Sometimes they made their barley into bread, and sometimes into pancakes
or pizza, and sometimes into barley porridge (like oatmeal) and sometimes
into barley soup. But every day, breakfast, lunch and dinner, most of
every meal was barley. It must have been very boring!
As much as they could, the poor people found other things to eat with
their barley to make it less boring. They grew carrots and onions and
cabbage and garlic to put in their soup, and they made cheese
to eat with their bread and melt on their pizza, and they gathered apples
and pears and mushrooms as well, so they could make apple pies or baked
apples. And they tried to get honey to sweeten their treats. They grew
herbs like basil and rosemary to flavor their food. Mostly poor people
drank ale (kindof like beer) or beer
in England and Germany, wine in France
and Italy and Spain. Even the beer was made from barley!
Rich people also ate a lot of bread, but they made
their bread out of wheat so it tasted
better. And they had more choices of other things to eat with their
bread. Rich people ate meat - pork
and roast beef and stew and lamb
chops and deer and rabbit. And they had spices to put on their food,
expensive spices that had to come all the way from India
like pepper and cinnamon. Even salt
was often too expensive for poor people, and only rich people had it.
In fact, when you were eating in a medieval castle, the salt would be
on the table in a huge fancy salt cellar, and the rich people would
sit near the salt so they could use it, while the poor people sat further
down the long table and couldn't use the salt. We still say, "above
the salt" to mean a rich person.

These are medieval glass cups.
Notice how you can't put them down when they are full.
Why do you think they would want cups like that?
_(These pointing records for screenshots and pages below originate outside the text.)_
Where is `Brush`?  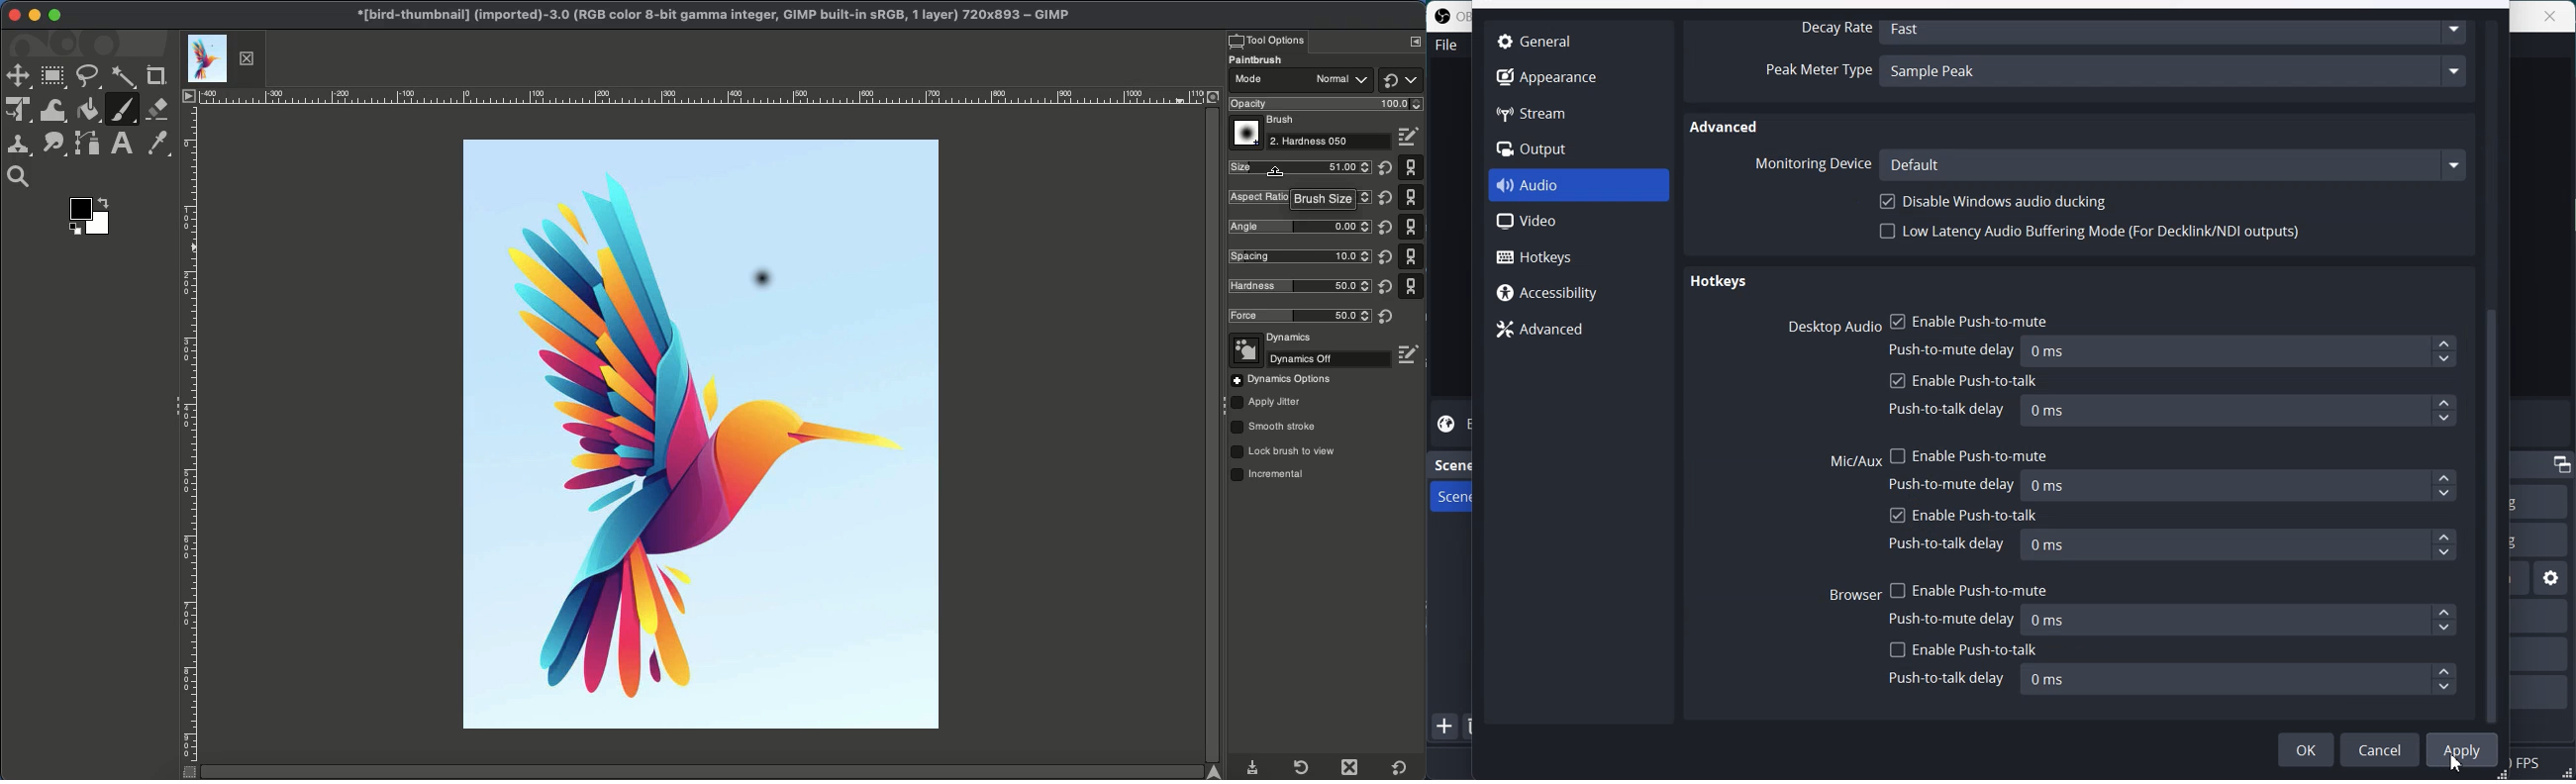
Brush is located at coordinates (1265, 121).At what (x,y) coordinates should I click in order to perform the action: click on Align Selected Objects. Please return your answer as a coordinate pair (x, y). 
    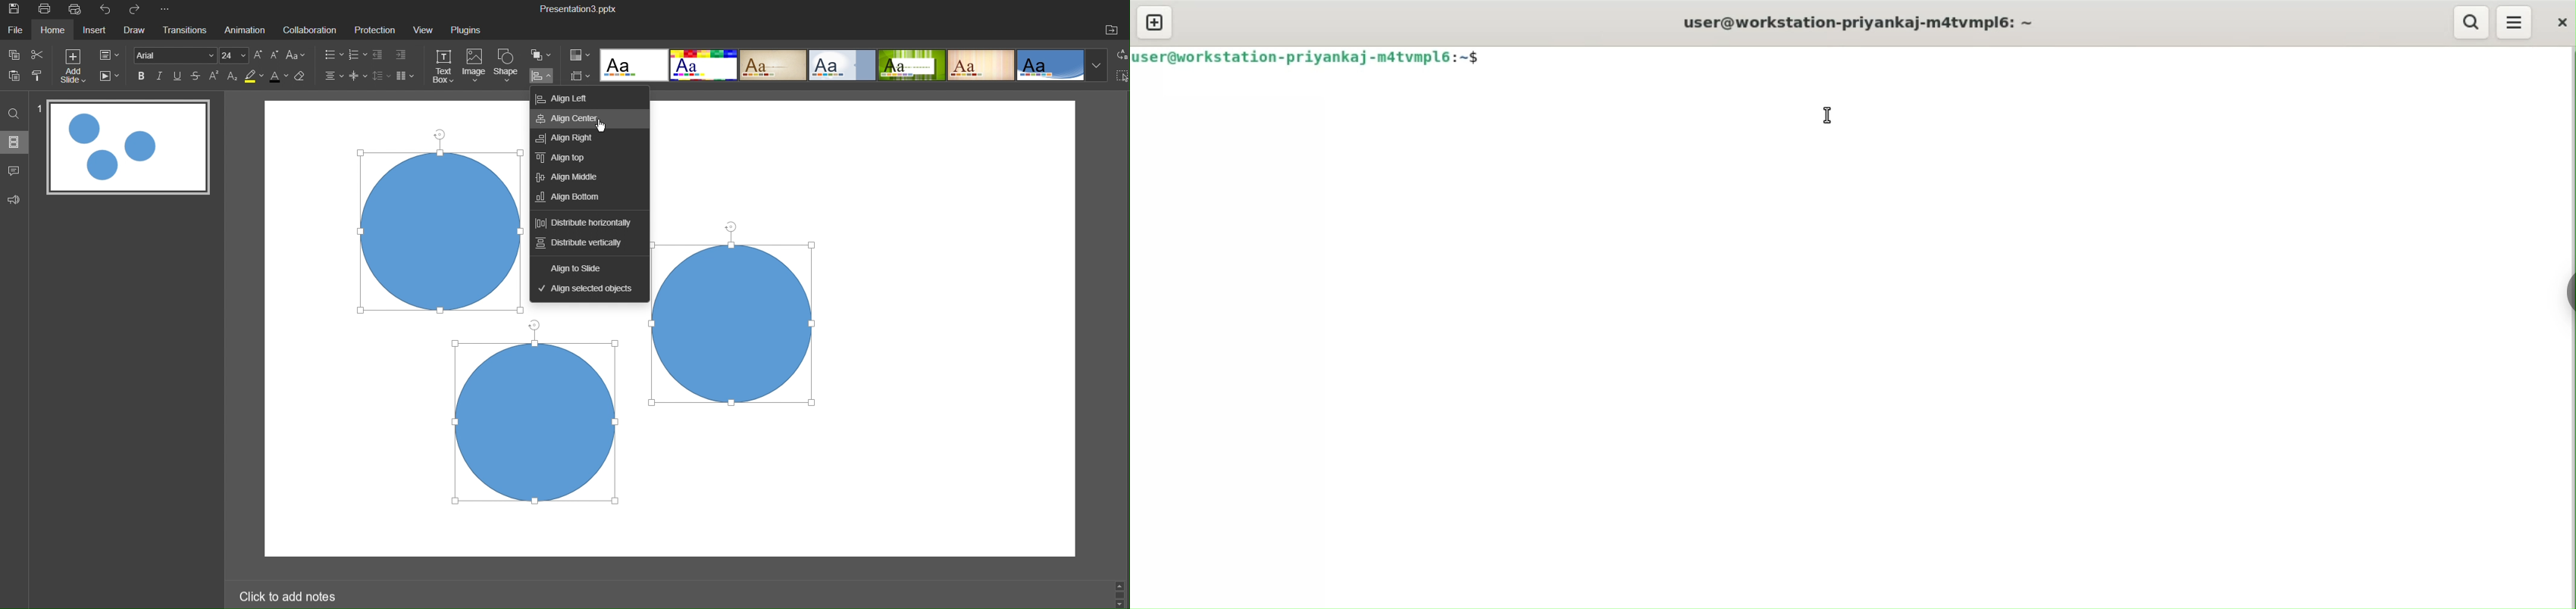
    Looking at the image, I should click on (589, 288). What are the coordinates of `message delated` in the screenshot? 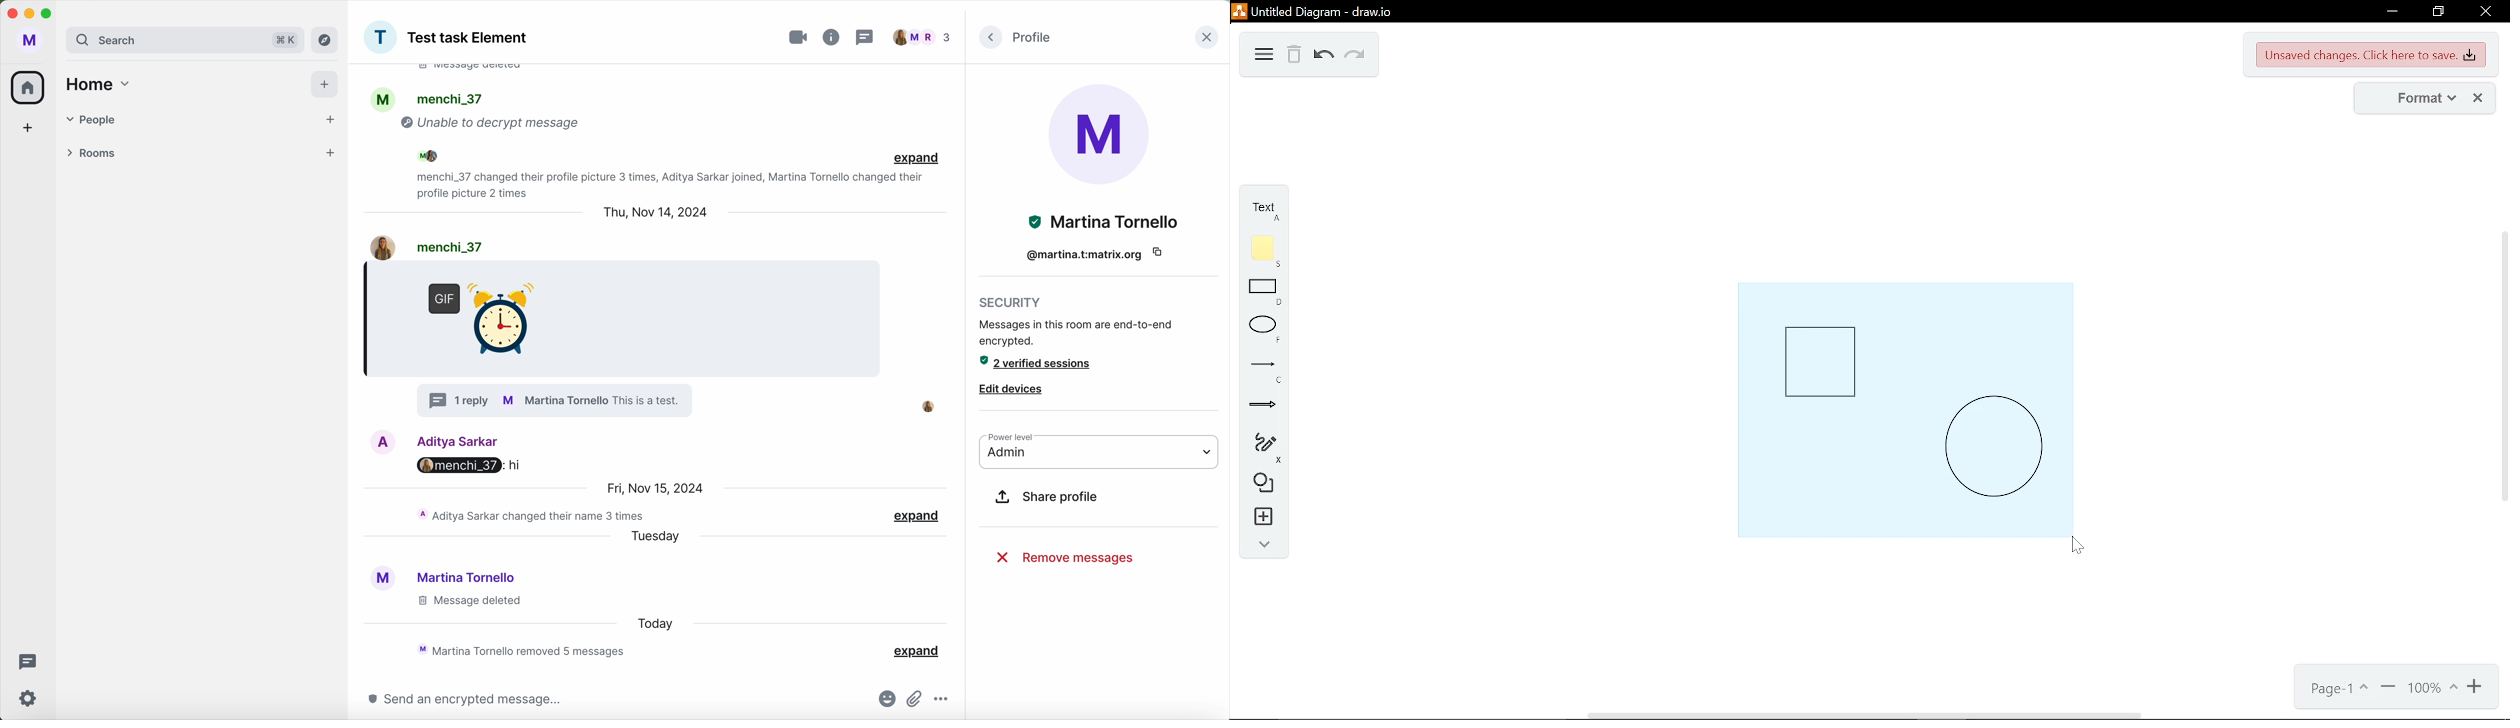 It's located at (468, 601).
During the Crusades, though, the French and English and German soldiers who were fighting in West Asia ate a lot of West Asian-style food while they were there, and they got to like it. When they came home, a lot of them still wanted to have fancier food than they had had before, and they missed the oranges and lemons they had eaten in the South. So in the Late Middle Ages, European cooking became a lot more Mediterranean than it had been in the Early Middle Ages.